===== DATA FOR THE TASK

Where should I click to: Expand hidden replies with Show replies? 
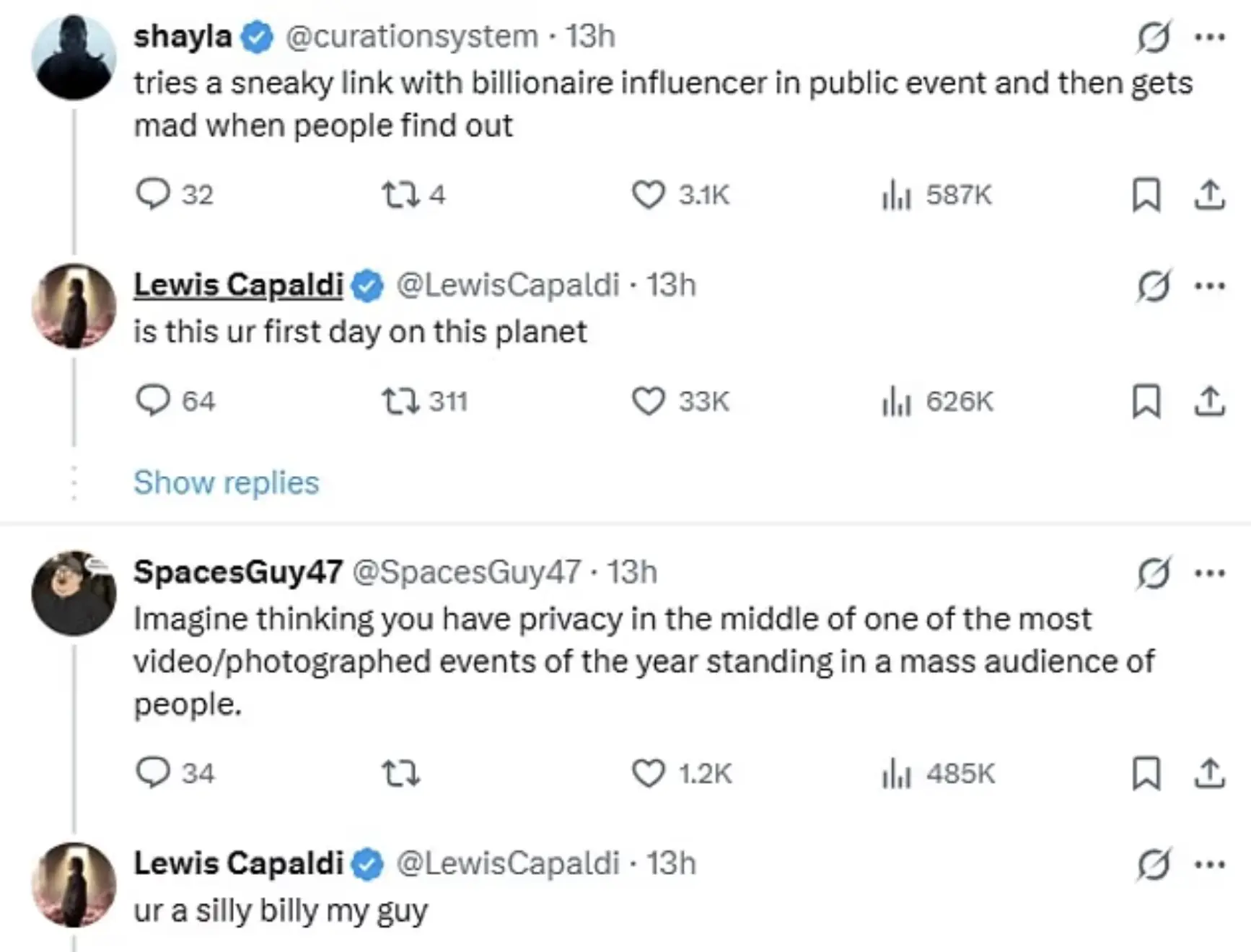[x=226, y=482]
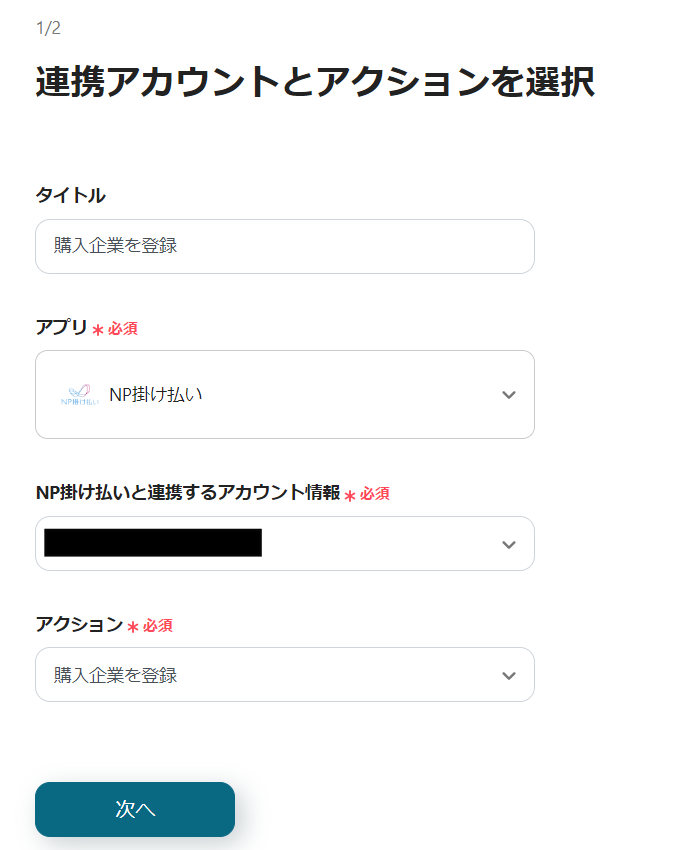Click the NP掛け払い logo icon
678x850 pixels.
(79, 395)
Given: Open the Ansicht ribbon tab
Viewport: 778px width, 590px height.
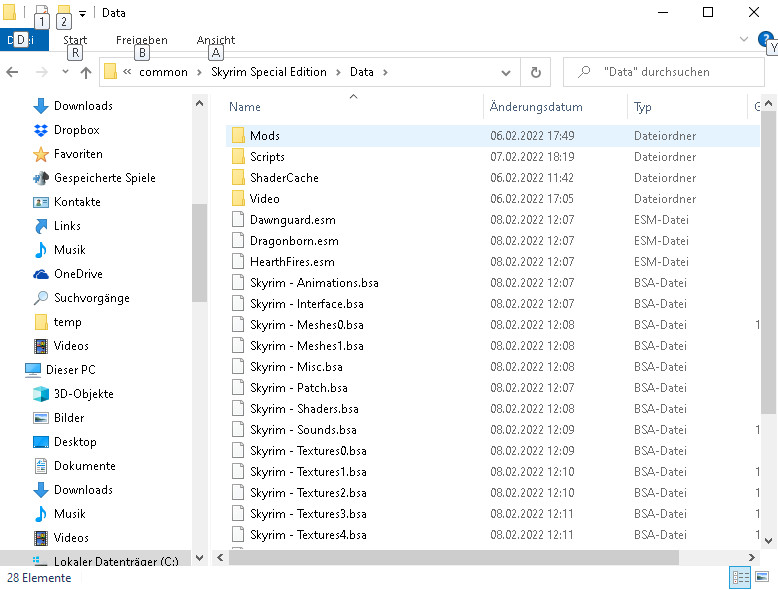Looking at the screenshot, I should coord(216,40).
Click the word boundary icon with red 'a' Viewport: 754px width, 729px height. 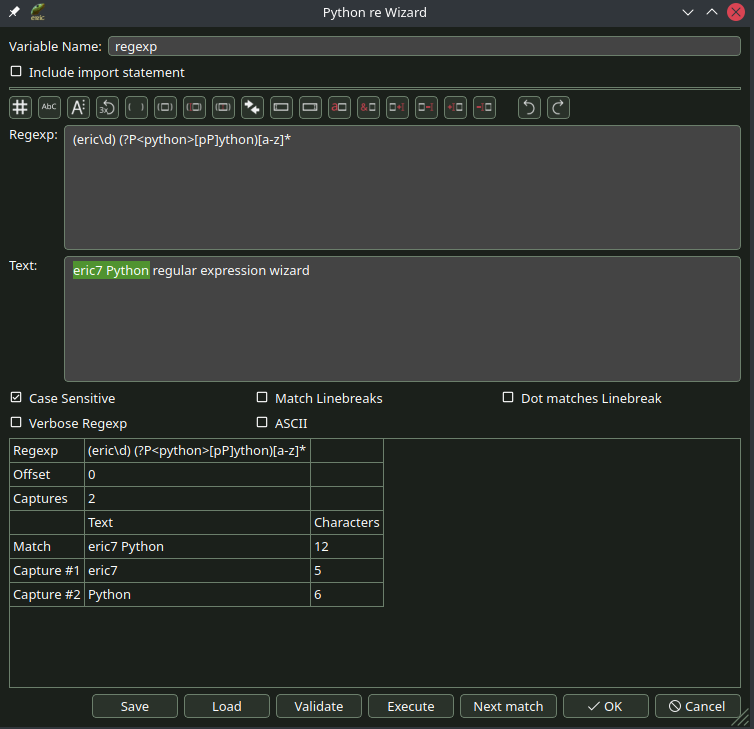(x=339, y=107)
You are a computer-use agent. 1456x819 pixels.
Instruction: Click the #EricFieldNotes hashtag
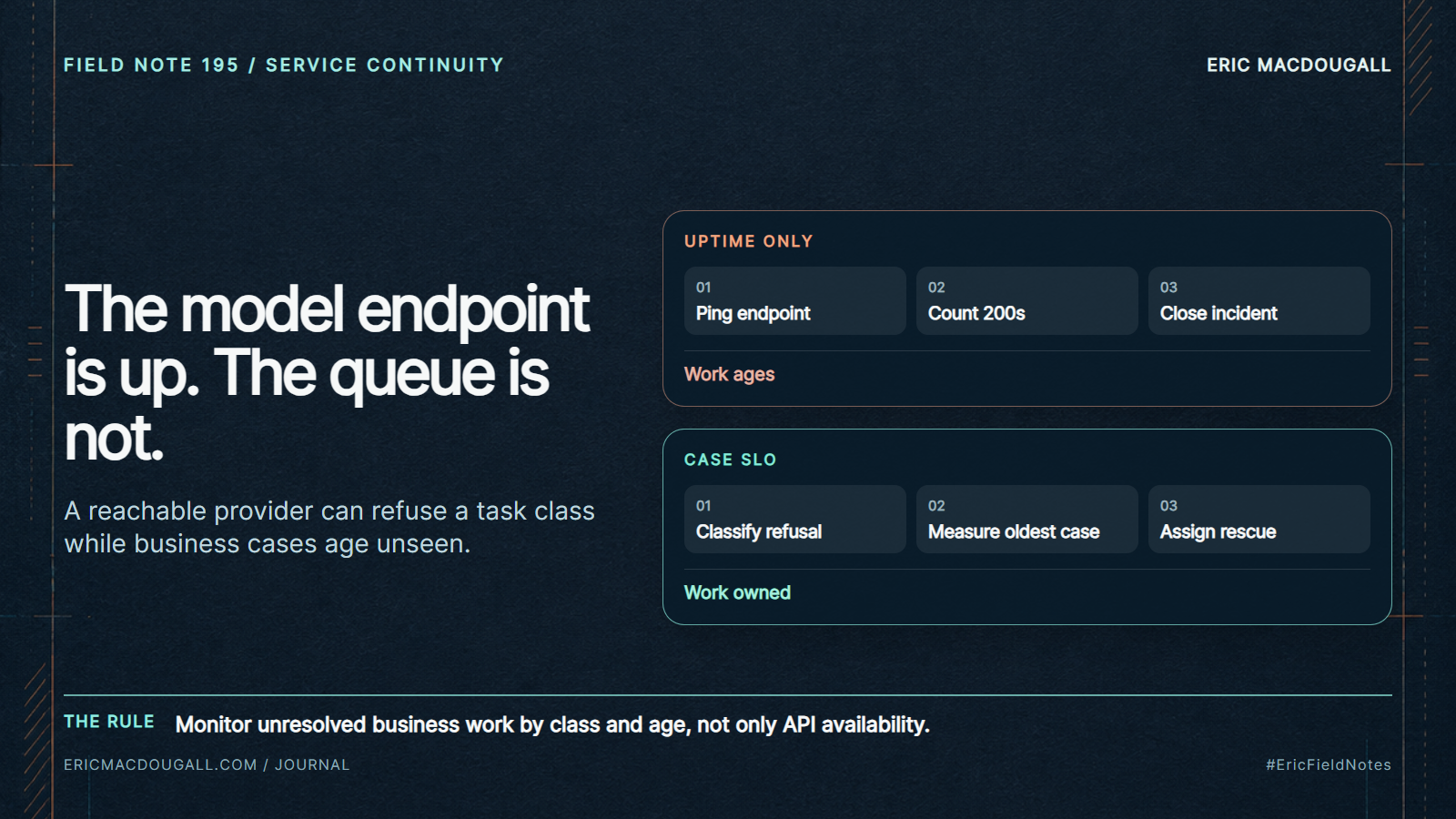(x=1328, y=764)
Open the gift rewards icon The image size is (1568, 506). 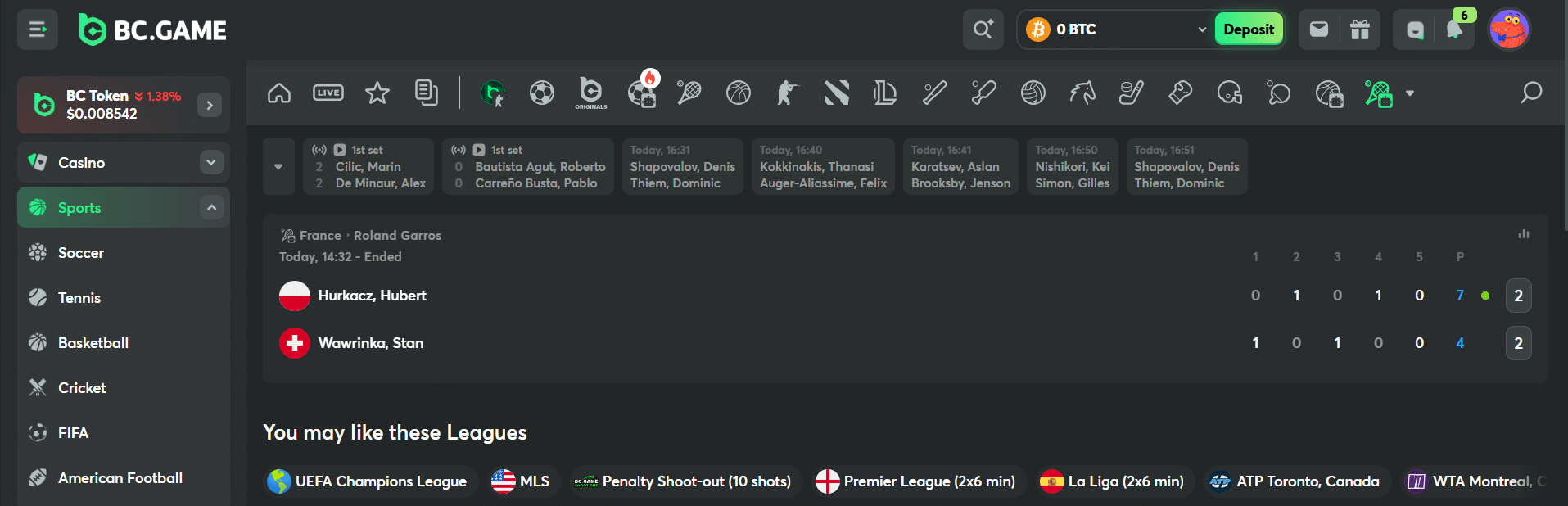pyautogui.click(x=1359, y=29)
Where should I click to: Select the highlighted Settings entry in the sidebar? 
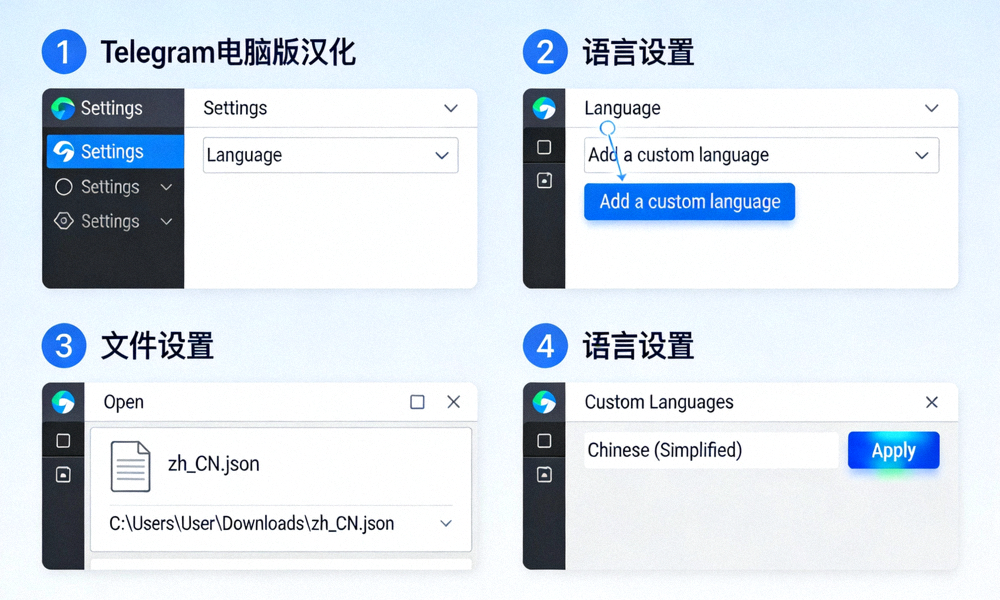[114, 152]
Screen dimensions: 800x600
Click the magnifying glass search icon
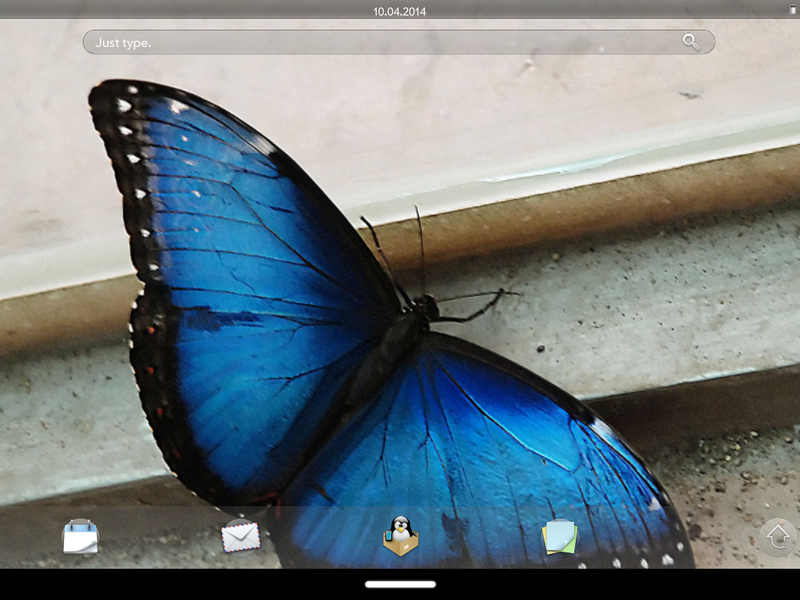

==========

Omitting all pictures, restate word for word the lines from the one containing "Screen dimensions: 800x600" through the last line of the data.

REPLY:
Screen dimensions: 800x600
Click the magnifying glass search icon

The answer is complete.